4.      Madzhab Hambali (Al Hanabilah)
Mereka tidak membagi syarat shalat kecuali syarat wajib dan syarat sah, sebagaimana pendapat golongan lain. Bahwa menurut mereka syarat-syarat itu ada sembilan, yaitu:
a)      Islam
b)      Berakal
c)      Tamyiz (dapat membedakan)
d)     Suci dari hadats apabila mampu
e)      Menutup aurat
f)       Menjauhi najis baik dari badan, pakaian maupun tempat
g)      Niat
h)      Menghadap kiblat
i)        Memasuki waktunya
Mereka berpendapat bahwa semua ini adalah sebagai syarat sah. Sebagaimana dalam QS An Nisaa’:103.
Arti lafal “kitaaban” adalah diwajibkan dan difardhukan. Sedangkan arti lafal “mauquutan” adalah yang dibatasi dengan waktu-waktu tertentu. Dari ayat tersebut dapat digambarkan seakan-akan Allah berfirman bahwa shalat itu fardhu atas orang-orang islam pada waktu-waktu yang telah ditentukan, dan Nabi Muhammad SAW. Mendapat perintah dari Allah SWT. Supaya menerangkan dan menjelaskan pada umat manusia mengenai apa yang diturunkan oleh Allah kepada Beliau.
Allah SWT sungguh telah menberikan taklif (beban) kepad orang-orang yang beriman untuk mendirikan shalat, dimana taklif ini banyak disebutkan dalam ayat-ayat Al Qur’an.

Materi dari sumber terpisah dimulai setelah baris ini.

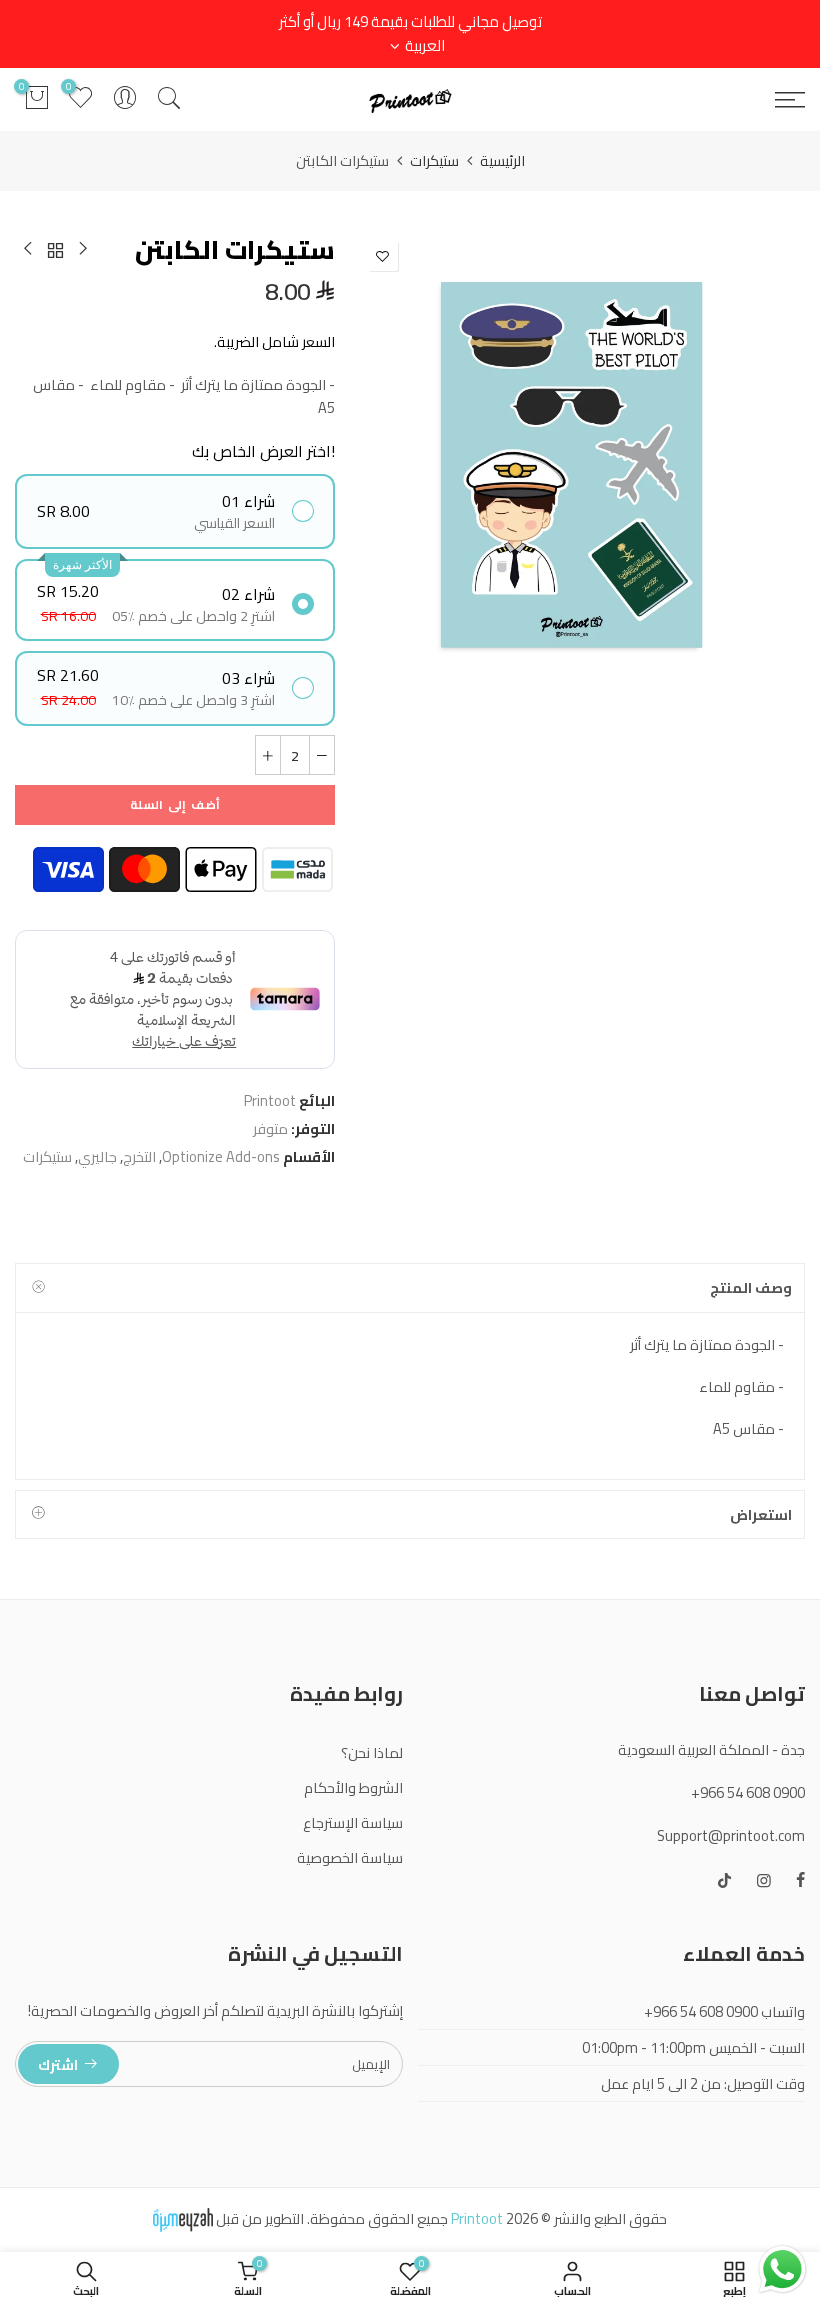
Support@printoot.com (731, 1835)
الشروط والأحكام (353, 1787)
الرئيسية (502, 161)
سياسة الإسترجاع (353, 1822)
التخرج (139, 1156)
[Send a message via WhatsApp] (782, 2269)
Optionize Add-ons (221, 1156)
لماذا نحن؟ (372, 1752)
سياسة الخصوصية (350, 1857)
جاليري (97, 1156)
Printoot (270, 1100)
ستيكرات (434, 161)
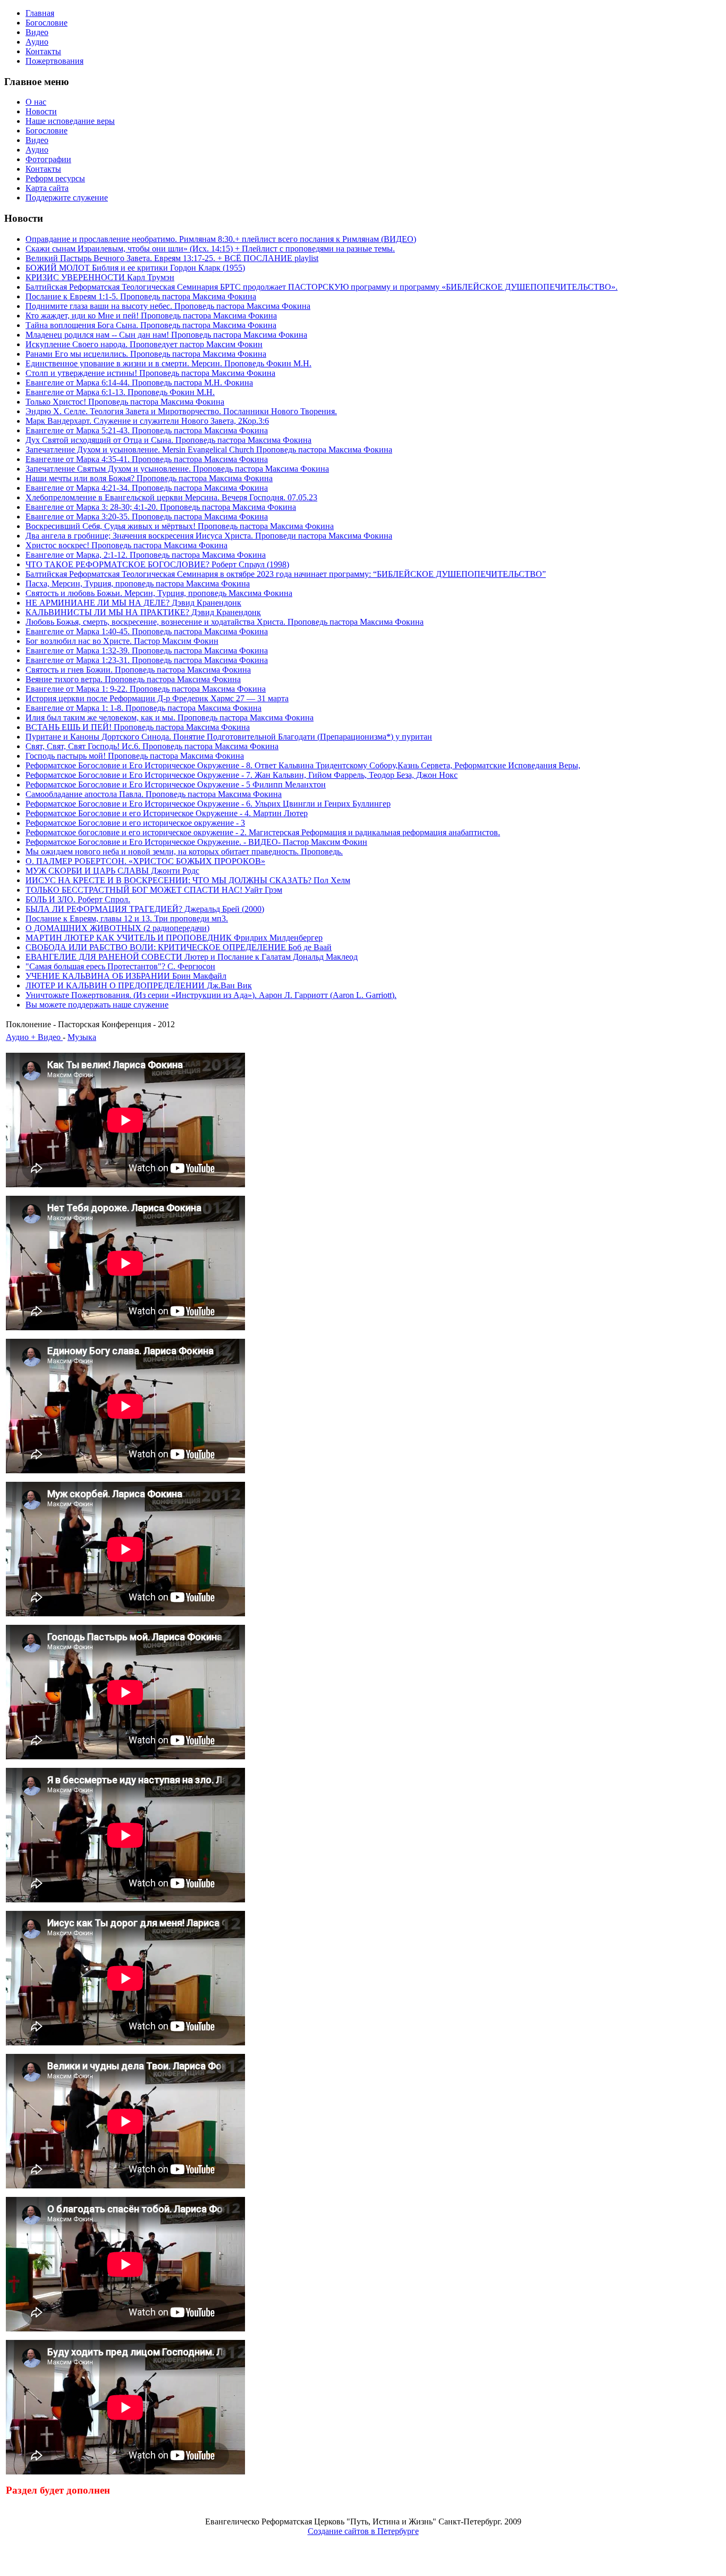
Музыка (81, 1037)
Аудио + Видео (34, 1037)
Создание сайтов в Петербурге (363, 2531)
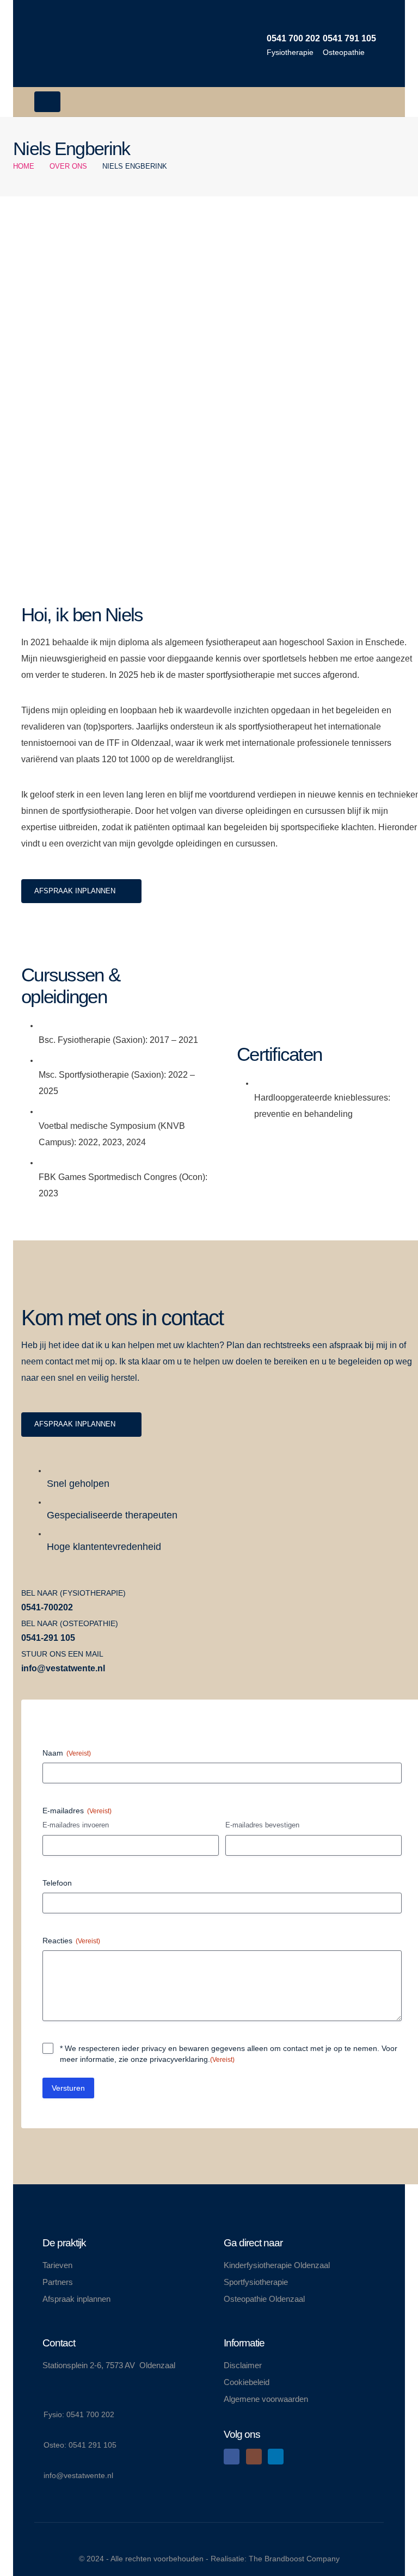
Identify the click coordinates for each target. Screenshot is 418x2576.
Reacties (71, 1940)
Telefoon (57, 1883)
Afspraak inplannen (76, 2298)
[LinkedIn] (276, 2456)
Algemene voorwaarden (266, 2399)
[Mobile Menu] (47, 101)
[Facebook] (231, 2456)
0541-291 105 (48, 1637)
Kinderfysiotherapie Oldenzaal (277, 2265)
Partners (57, 2282)
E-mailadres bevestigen (262, 1825)
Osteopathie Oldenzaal (264, 2298)
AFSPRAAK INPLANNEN (76, 891)
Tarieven (57, 2265)
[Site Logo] (67, 43)
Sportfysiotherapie (256, 2282)
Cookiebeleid (246, 2382)
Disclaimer (243, 2365)
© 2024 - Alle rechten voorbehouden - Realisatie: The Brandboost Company (209, 2558)
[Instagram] (254, 2456)
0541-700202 (47, 1607)
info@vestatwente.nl (63, 1668)
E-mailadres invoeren (75, 1825)
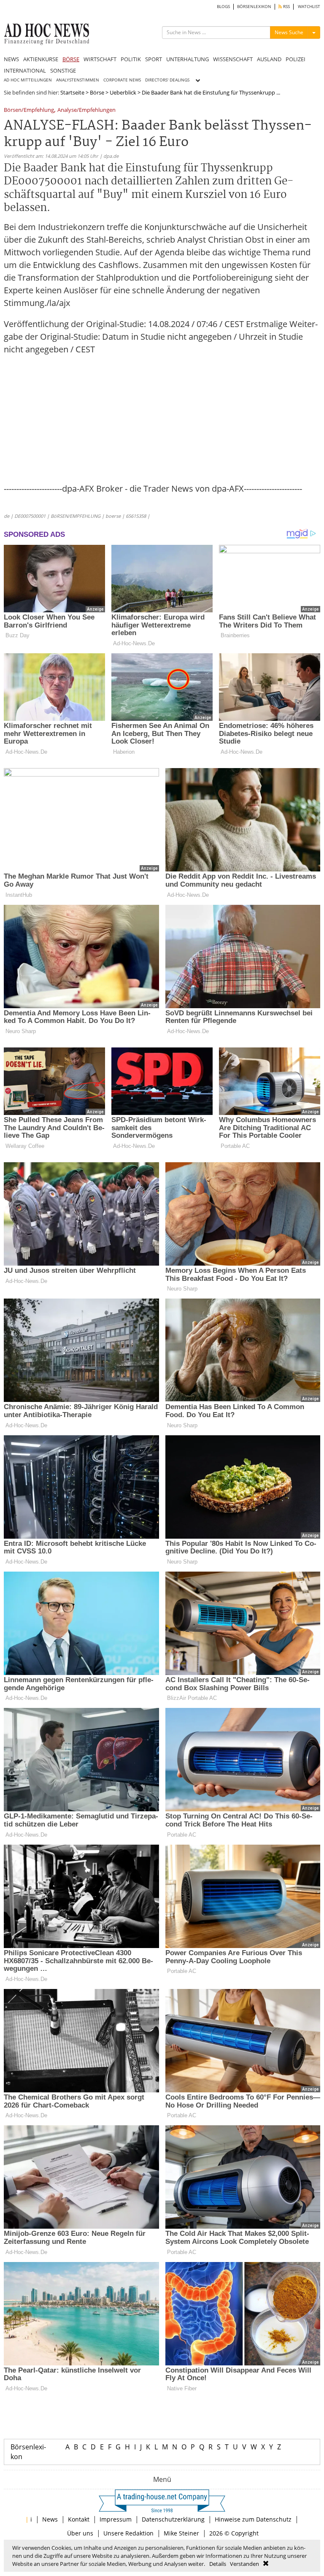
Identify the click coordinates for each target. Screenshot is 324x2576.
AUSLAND (269, 59)
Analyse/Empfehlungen (86, 110)
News (50, 2519)
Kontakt (78, 2519)
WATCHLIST (309, 6)
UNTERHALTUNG (187, 59)
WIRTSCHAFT (100, 59)
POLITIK (131, 59)
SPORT (153, 59)
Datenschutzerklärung (173, 2519)
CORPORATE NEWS (122, 80)
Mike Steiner (181, 2533)
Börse (97, 92)
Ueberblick (123, 92)
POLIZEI (295, 59)
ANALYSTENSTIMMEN (77, 80)
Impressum (116, 2519)
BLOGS (223, 6)
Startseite (72, 92)
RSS (286, 6)
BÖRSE (70, 59)
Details (217, 2564)
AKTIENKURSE (40, 59)
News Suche (289, 32)
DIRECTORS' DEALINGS (167, 80)
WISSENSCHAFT (233, 59)
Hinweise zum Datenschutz (253, 2519)
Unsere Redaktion (128, 2533)
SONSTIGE (63, 70)
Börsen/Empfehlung (29, 110)
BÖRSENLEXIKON (254, 6)
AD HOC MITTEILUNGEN (28, 80)
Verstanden (244, 2564)
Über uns (80, 2533)
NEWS (11, 59)
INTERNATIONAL (25, 70)
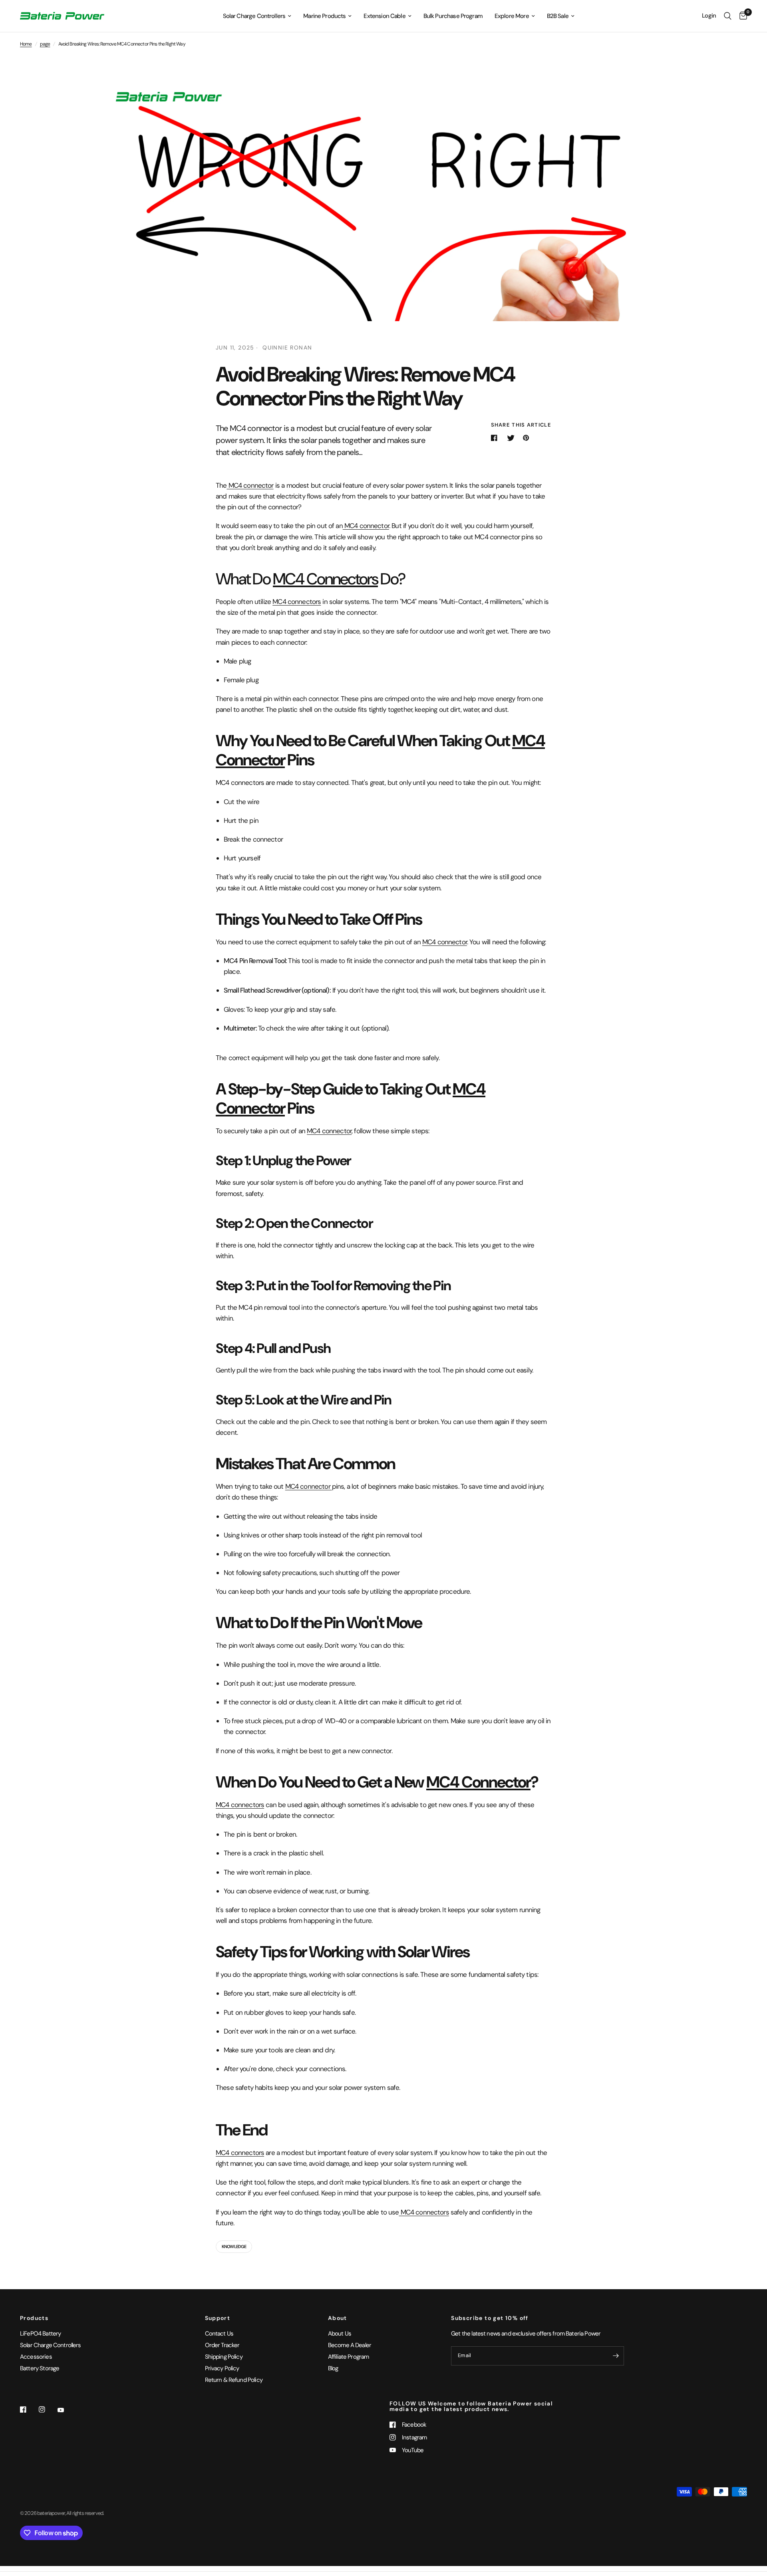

Mungkin ad sebagian orang yang mengatakan bahwa yang ditegaskan oleh A Qur’an adalah mengenai kefardhuan shalat, sedangkan jumlah yang lima waktu dan dengan cara yang tertentu tidak ada dalilnya dalam Al Qur’an. Jawabannya adalah bahwa Al Qur’an telah memerintahkan Nabi untuk menjelaskan pada umat manusia apa yang diturunkan oleh Allah SWT kepada mereka. Dan Allah memerintahkan kepada umat manusia untuk mengikuti apa yang dibawa oleh Nabi kepada mereka.
Karena itulah maka para imam ijma’ (sepakat) bahwa shalat fardhu ada lima, yaitu dzuhur, ashar, maghrib, isya, subuh. Hanya saja yang menjadi perselisihan diantara mereka adalah mengenai batas-batas waktunya.
Sebagian dari mereka misalnya, ada yang mengatakan bahwa waktu itu terbagi menjadi waktu dharuri dan waktu ikhtiari. Mereka ini adalah golongan malik. Dan sebagian diantara mereka lagi ada yang berpendapat bahwa waktu dzuhur itu habis apabila bayangan telah sepadan dengan benda yang berbayangan tersebut. Sebagian yang lain lagi berpendapat bahwa waktu dzuhur itu habis ketika bayangan mencapai dua kali dari benda yang berbayangan tersebut. Demikian seterusnya.